Try it: In the data below, which lines hold "agent"? Copy every one.

Record extracts:
########
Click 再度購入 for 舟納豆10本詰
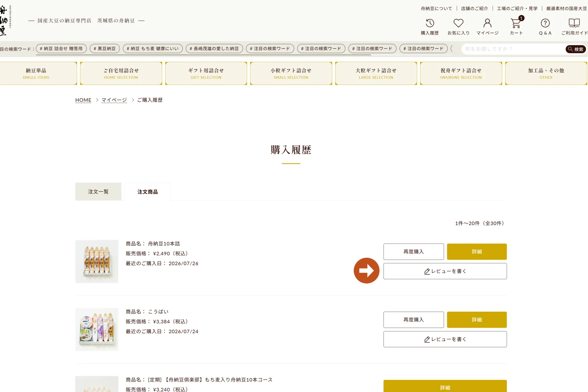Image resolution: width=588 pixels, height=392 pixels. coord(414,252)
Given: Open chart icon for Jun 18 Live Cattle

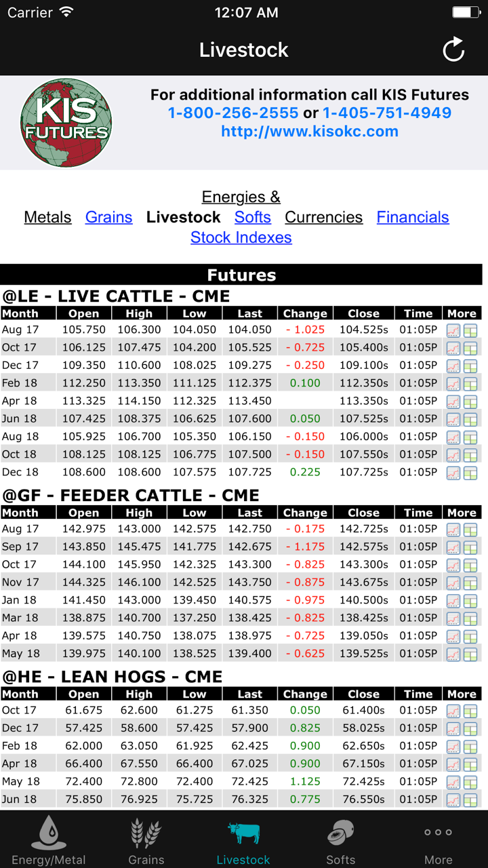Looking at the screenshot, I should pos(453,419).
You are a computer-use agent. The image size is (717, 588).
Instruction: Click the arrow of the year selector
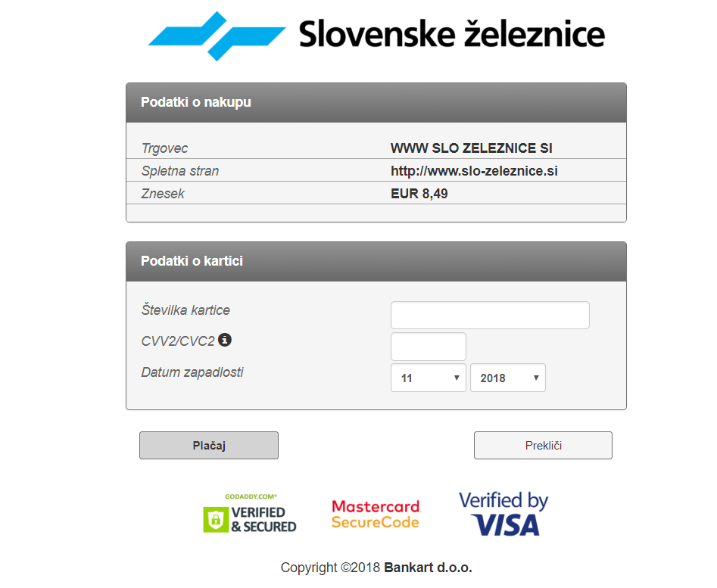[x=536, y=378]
########
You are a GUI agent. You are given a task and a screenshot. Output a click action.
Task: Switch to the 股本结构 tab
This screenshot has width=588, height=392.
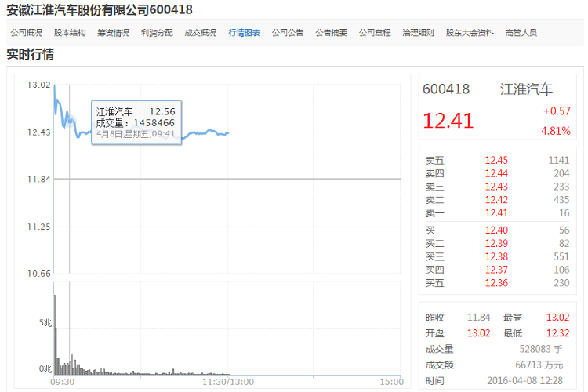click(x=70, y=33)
########
Answer:
You are a computer-use agent. The image size is (717, 588).
You are a GUI agent. You are given a task and a screenshot. Output a click action.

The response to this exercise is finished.